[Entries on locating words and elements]
<<<<
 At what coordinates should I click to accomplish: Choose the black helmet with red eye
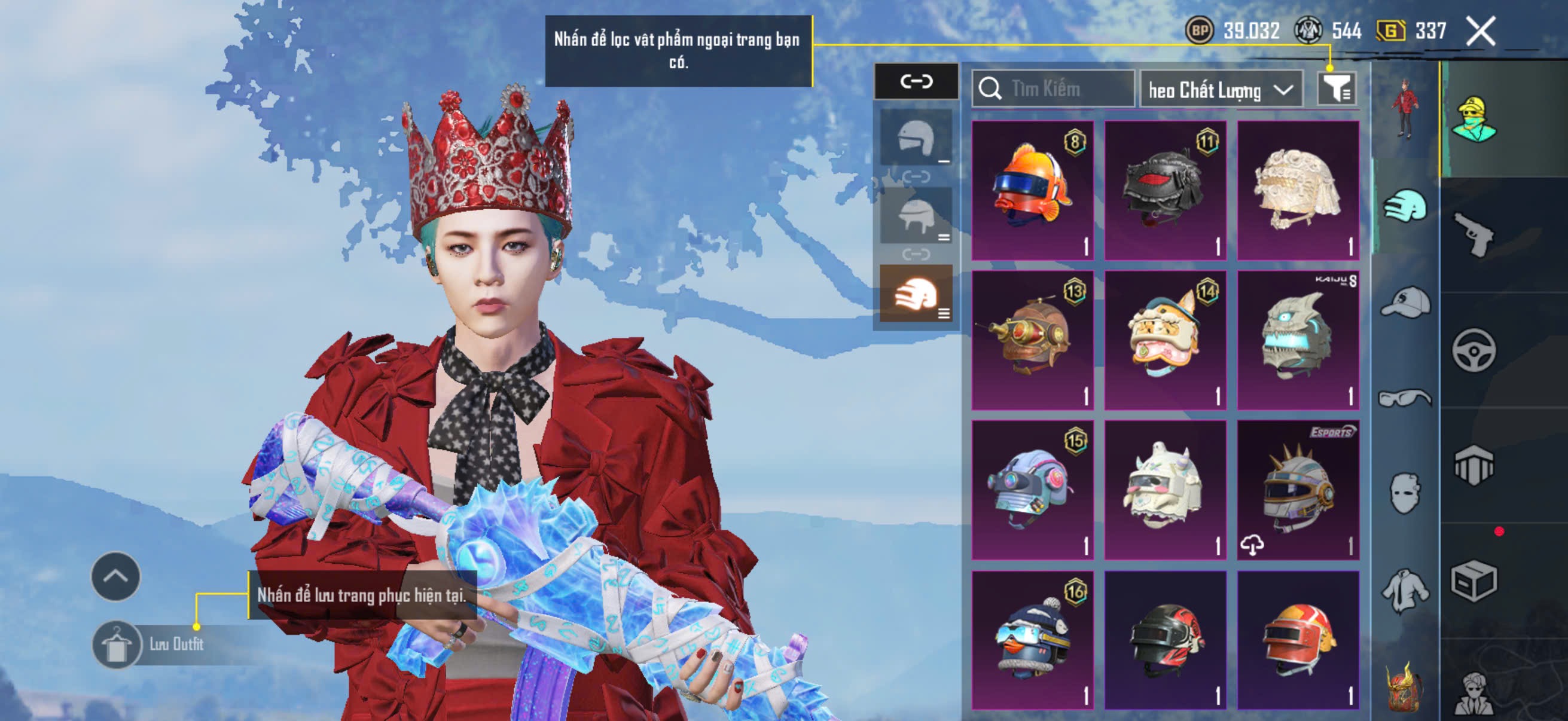pos(1165,191)
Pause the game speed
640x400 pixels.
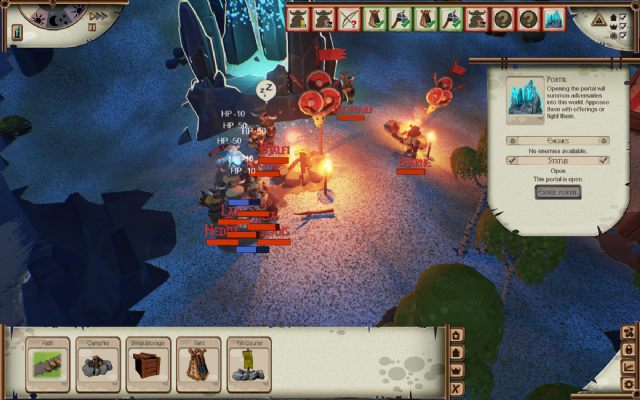(x=92, y=27)
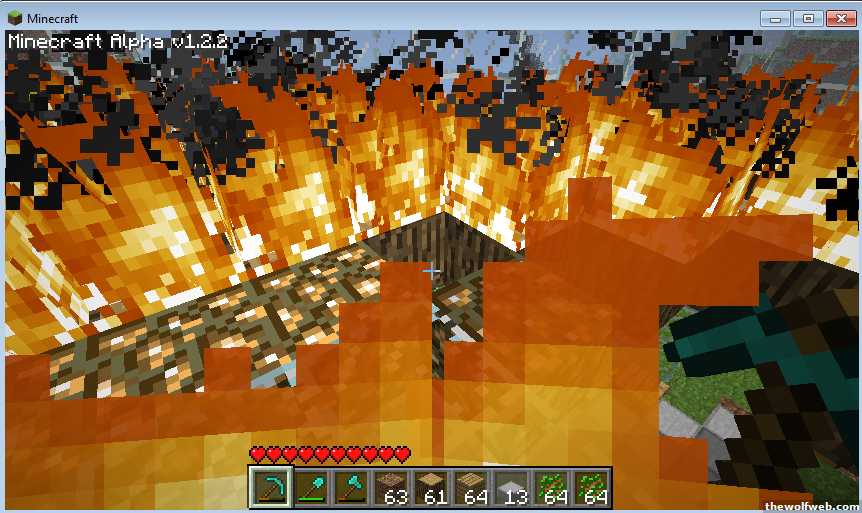Select the stone slab stack of 13
Screen dimensions: 862x513
tap(511, 488)
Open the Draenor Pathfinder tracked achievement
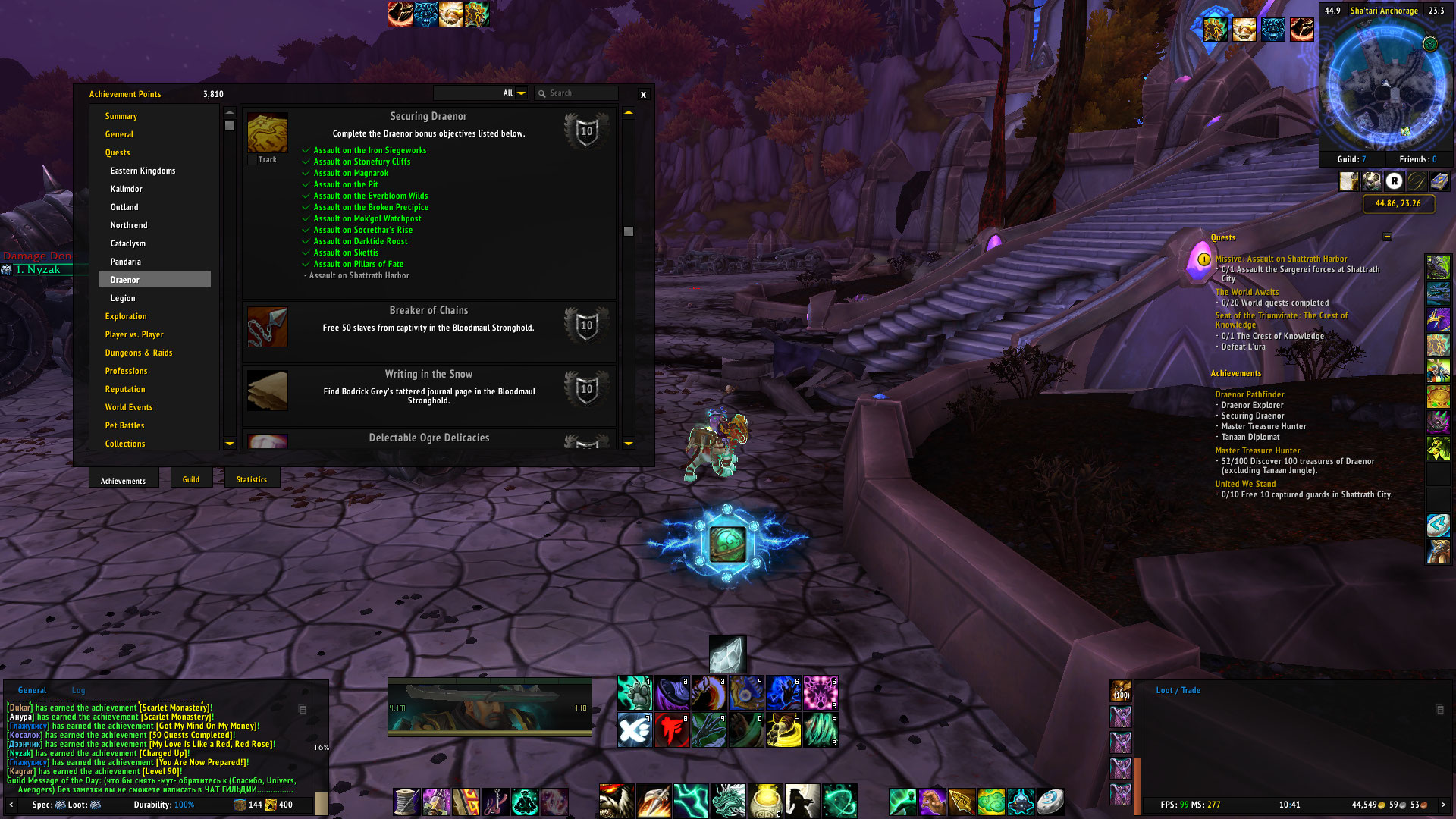 (x=1249, y=394)
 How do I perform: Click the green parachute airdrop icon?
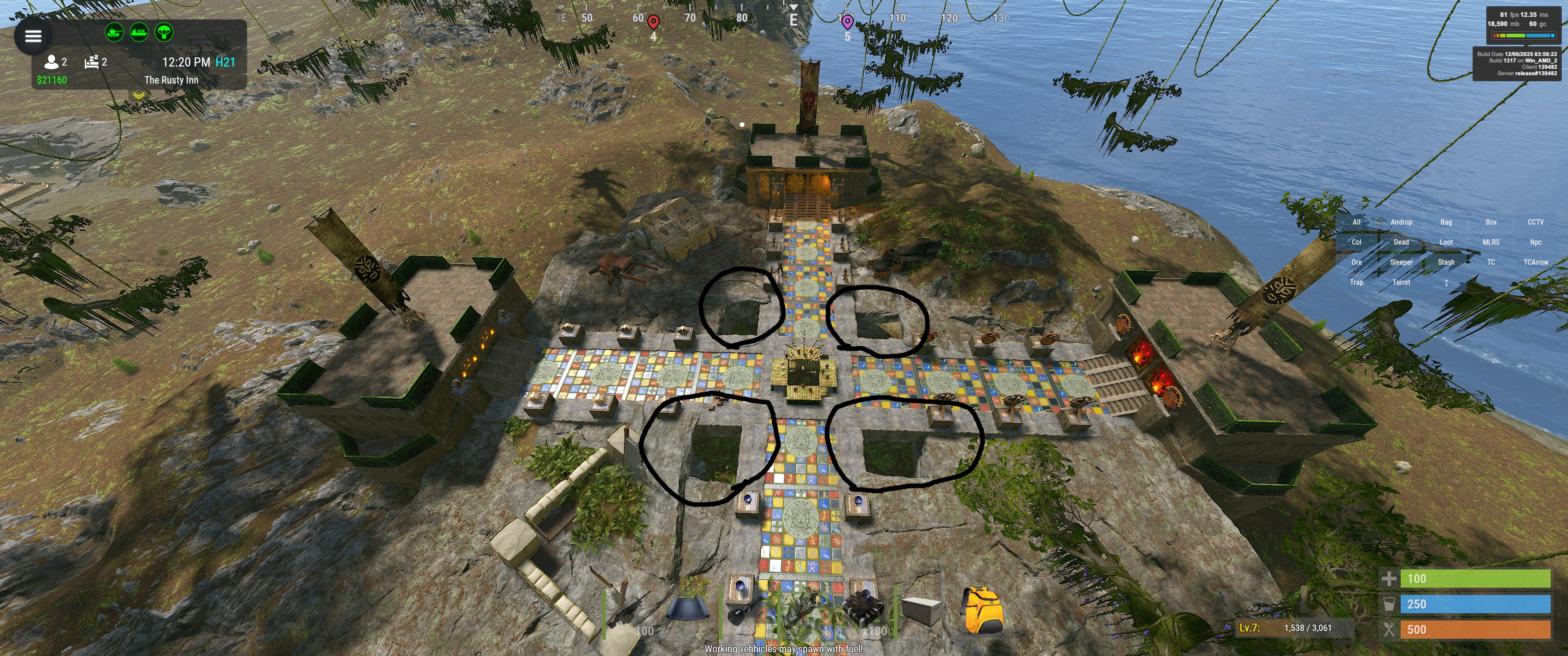coord(164,31)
>>>>
## TASK TO COMPLETE
Edit all the entries above so that "helmet" becomes "hood" and everything else stays unchanged. Leave the pictures out of your version.

## FULL OUTPUT
 At what coordinates should I click to accomplish: Choose the black hood with red eye
pos(1165,191)
Pause the game speed
640x400 pixels.
(x=92, y=27)
Select the stone slab stack of 13
Screen dimensions: 862x513
tap(511, 488)
Open the Draenor Pathfinder tracked achievement
 (x=1249, y=394)
 How do I perform: Click the green parachute airdrop icon?
coord(164,31)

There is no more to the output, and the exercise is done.